=== AIM OF THE TASK ===
An exact transcription of all the data is required, with every image removed.

----------

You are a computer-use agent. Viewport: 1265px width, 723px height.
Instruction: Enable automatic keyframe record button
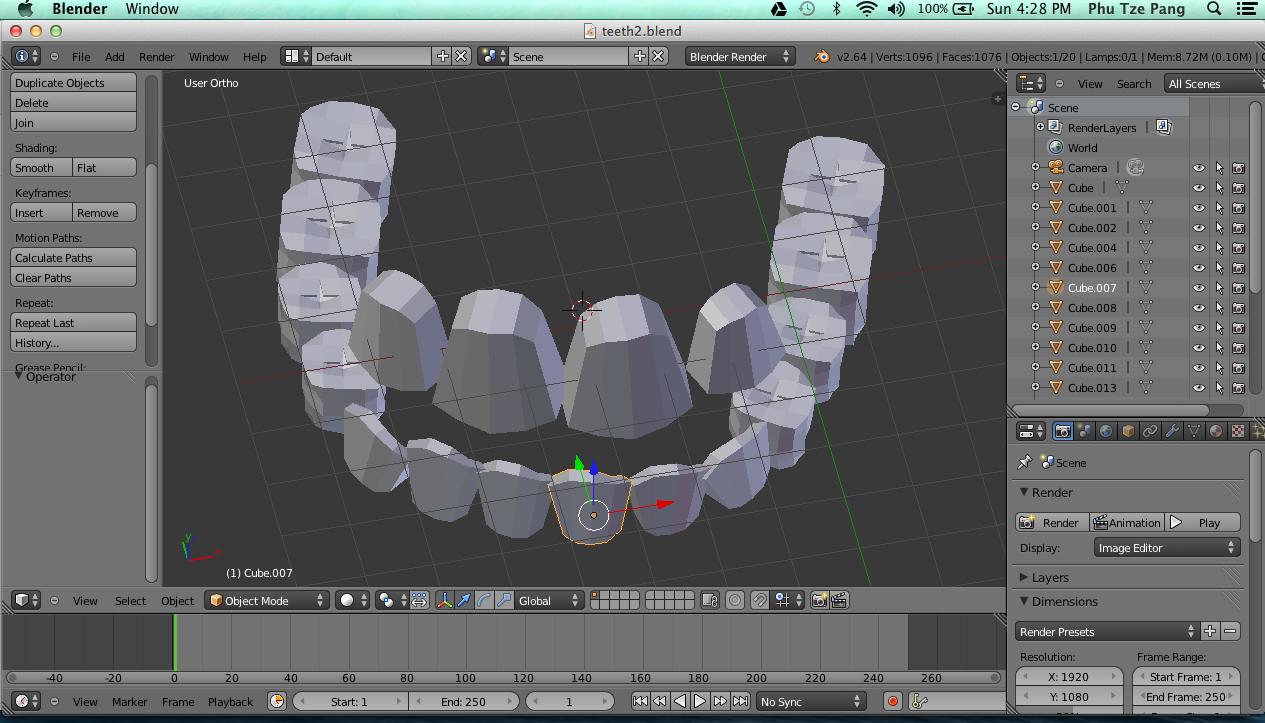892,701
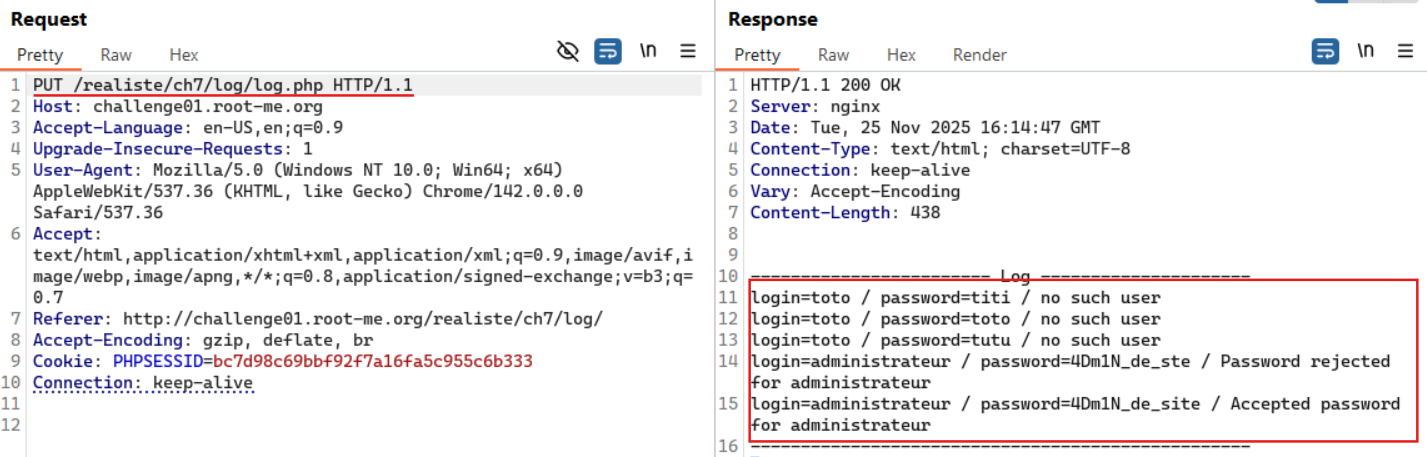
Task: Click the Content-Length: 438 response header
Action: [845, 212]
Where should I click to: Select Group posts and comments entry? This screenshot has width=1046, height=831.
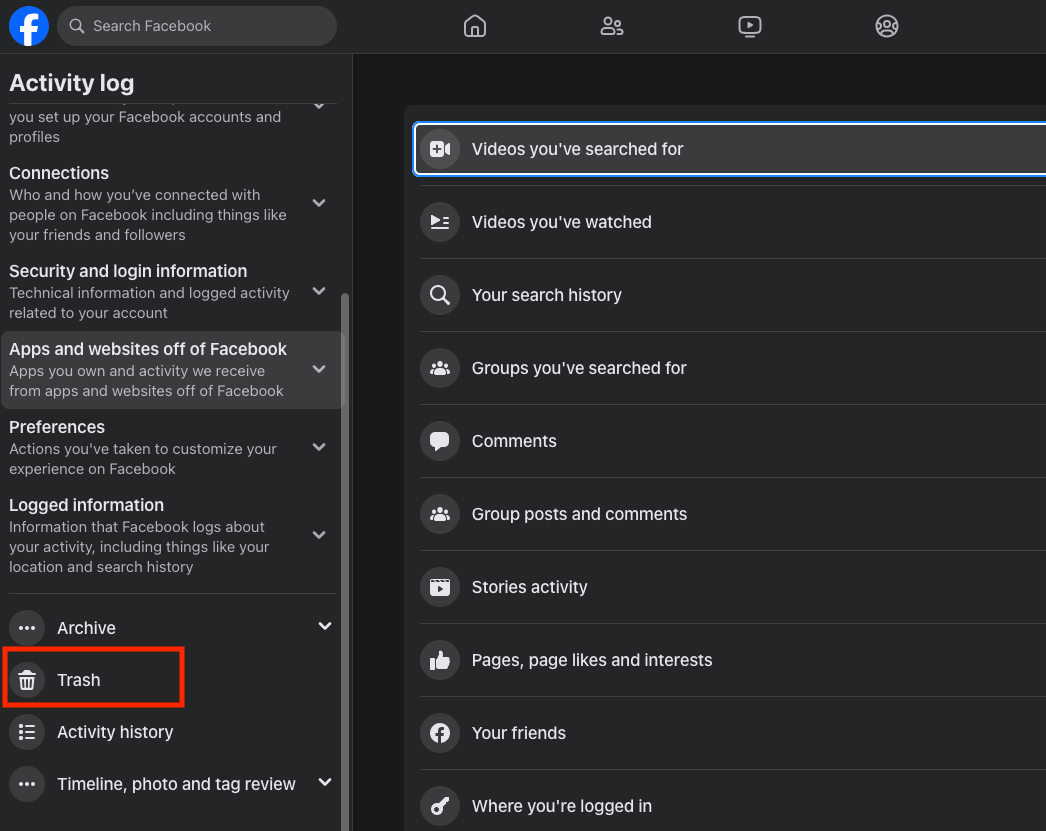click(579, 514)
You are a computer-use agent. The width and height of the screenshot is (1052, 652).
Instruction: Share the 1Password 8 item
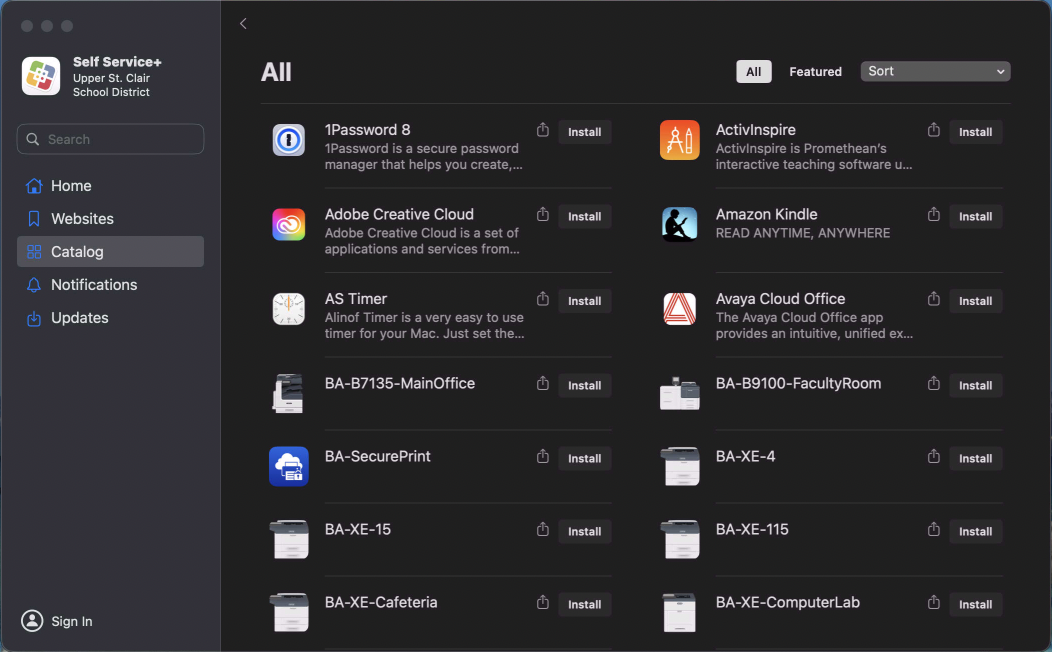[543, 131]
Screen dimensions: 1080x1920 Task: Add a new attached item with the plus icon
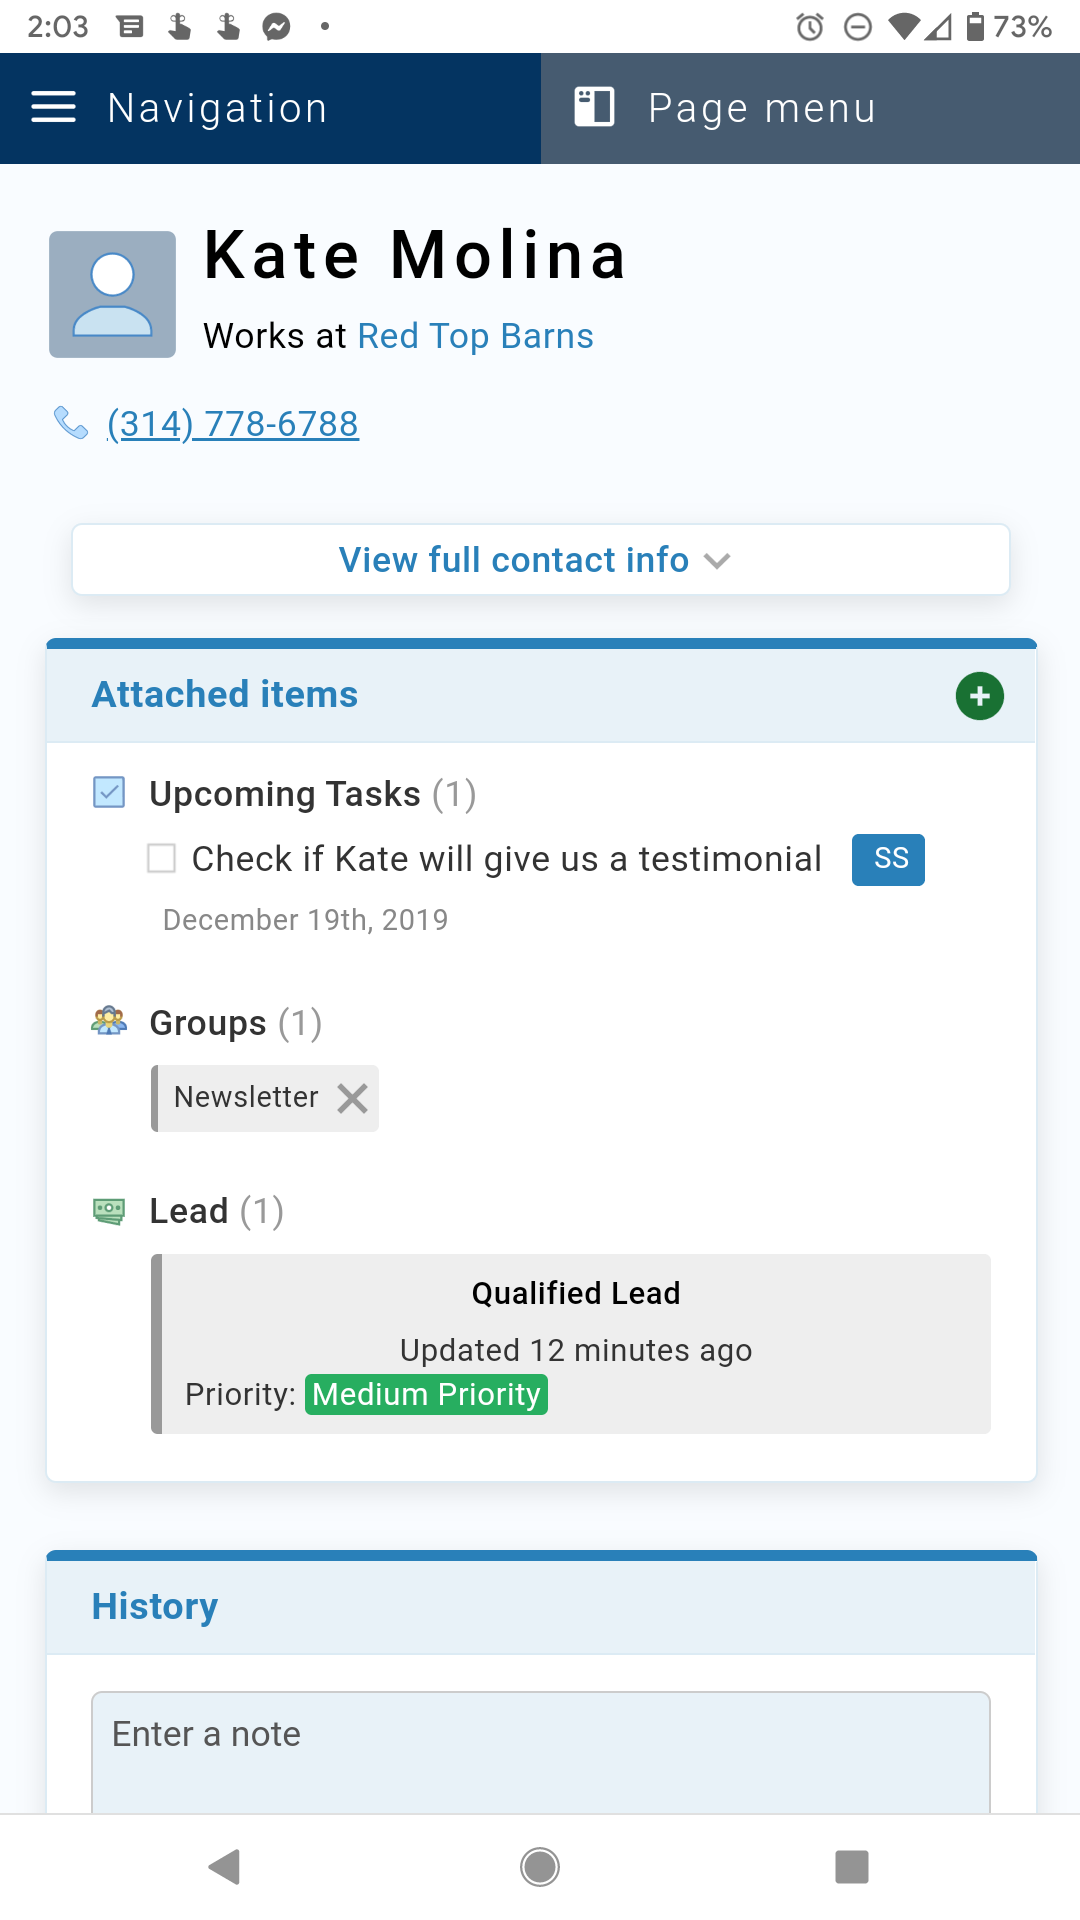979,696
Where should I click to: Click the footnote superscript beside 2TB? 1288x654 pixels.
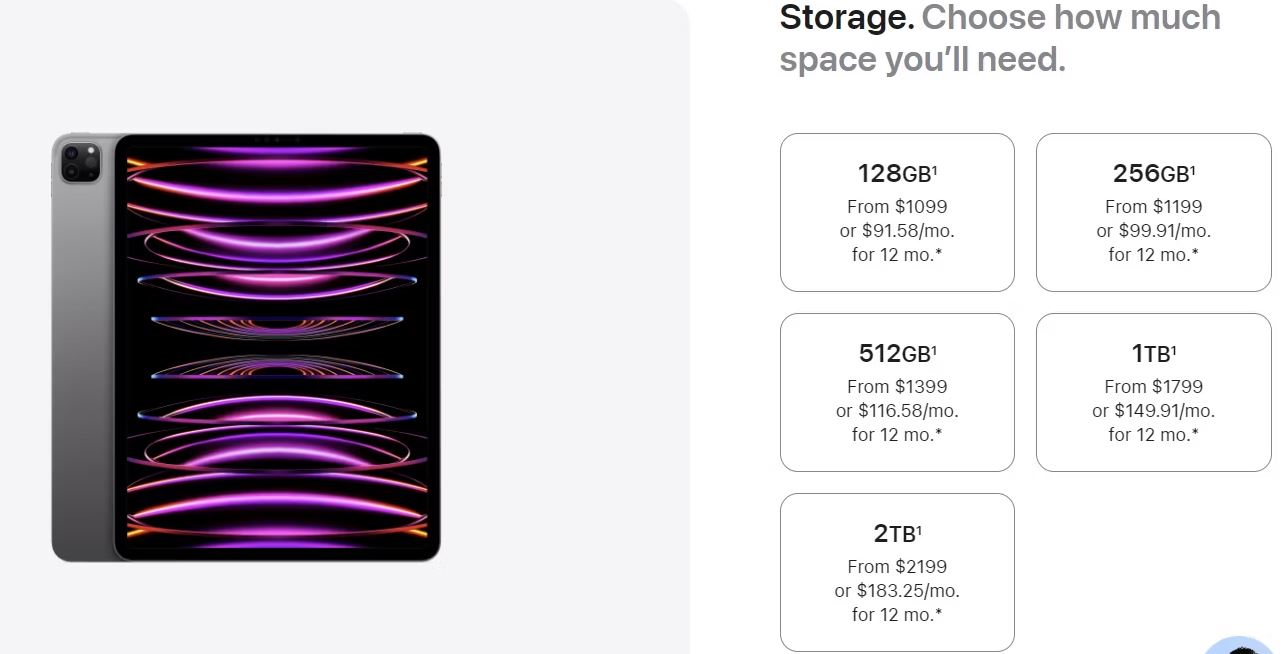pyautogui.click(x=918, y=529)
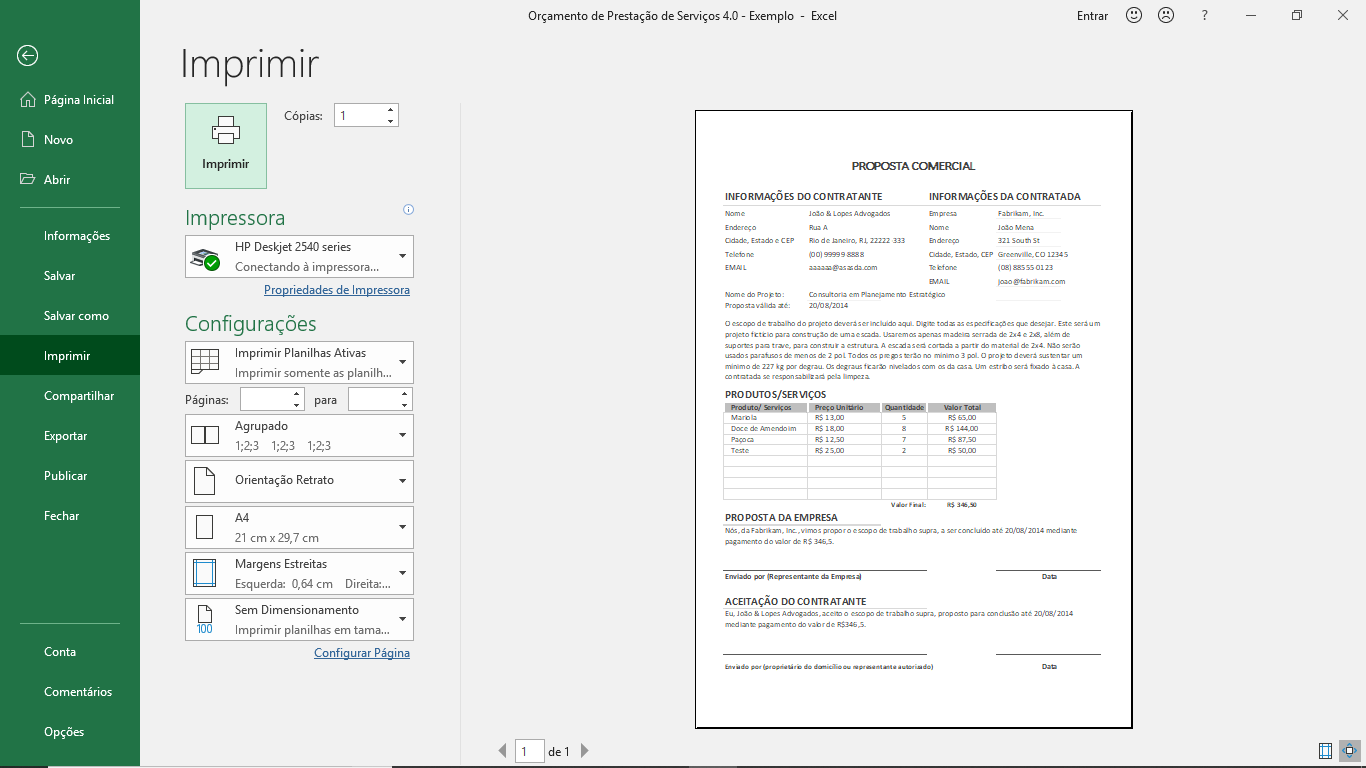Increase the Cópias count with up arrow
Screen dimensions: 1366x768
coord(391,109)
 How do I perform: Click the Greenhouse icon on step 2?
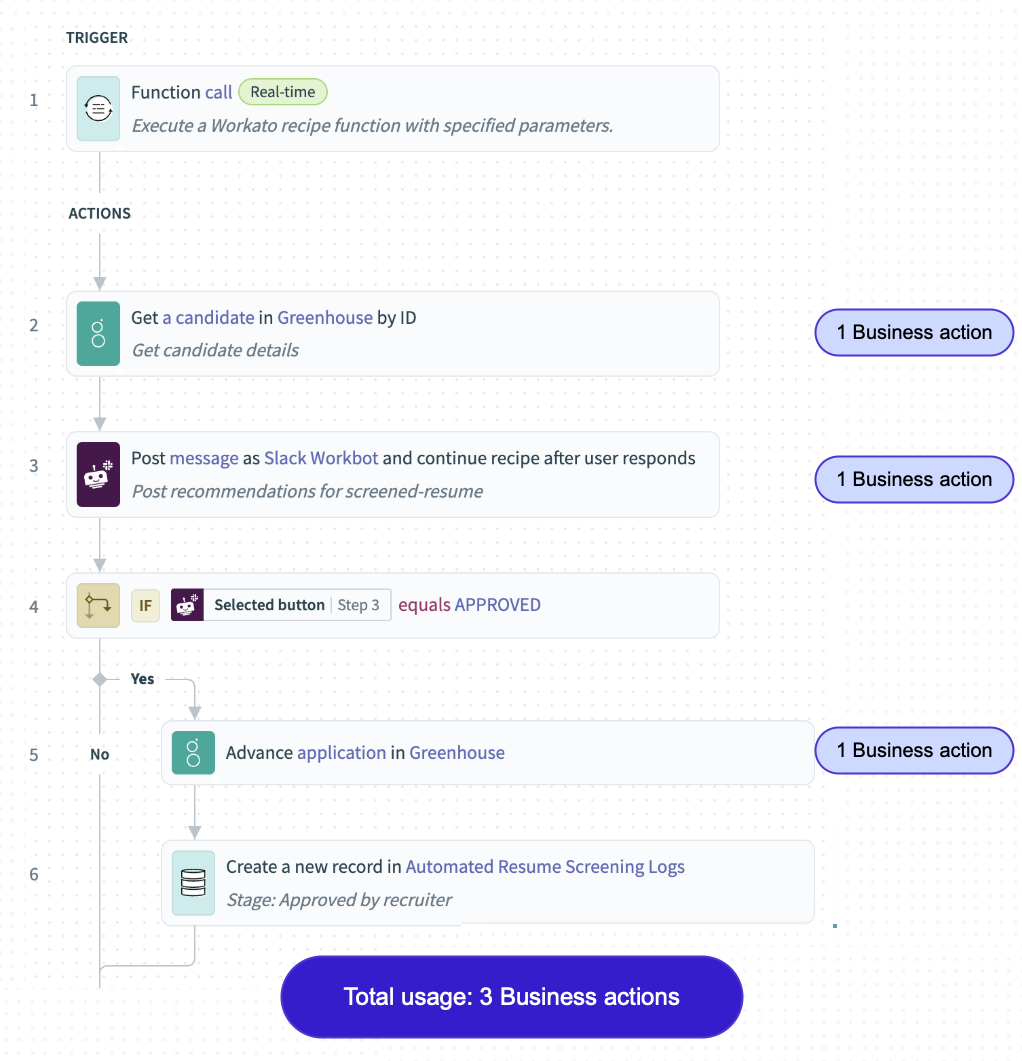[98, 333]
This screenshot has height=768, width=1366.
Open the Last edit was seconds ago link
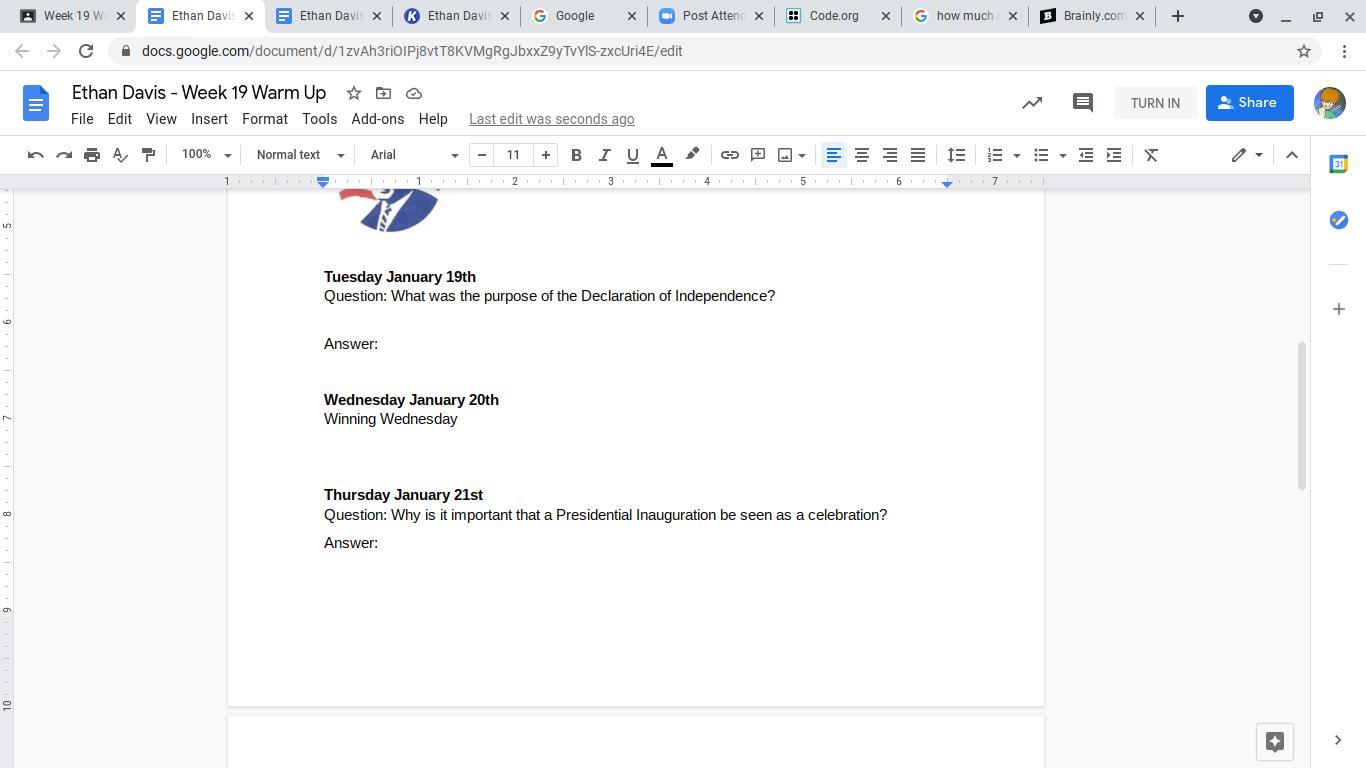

----------

=== RESULT FOR THIS EXERCISE ===
You are a computer-use agent. Viewport: 1265px width, 723px height.
Instruction: Enable automatic keyframe record button
892,701
Task: Click the Content-Length: 438 response header
Action: [845, 212]
Where should I click to: Select Group posts and comments entry? This screenshot has width=1046, height=831.
click(579, 514)
You are a computer-use agent. The width and height of the screenshot is (1052, 652).
Instruction: Share the 1Password 8 item
[543, 131]
Screen dimensions: 1080x1920 Task: Add a new attached item with the plus icon
979,696
Where should I click to: Click the footnote superscript beside 2TB? 1288x654 pixels.
pyautogui.click(x=918, y=529)
Increase the Cópias count with up arrow
Screen dimensions: 1366x768
coord(391,109)
 How do I perform: Click the Greenhouse icon on step 2?
[98, 333]
This screenshot has height=768, width=1366.
Open the Last edit was seconds ago link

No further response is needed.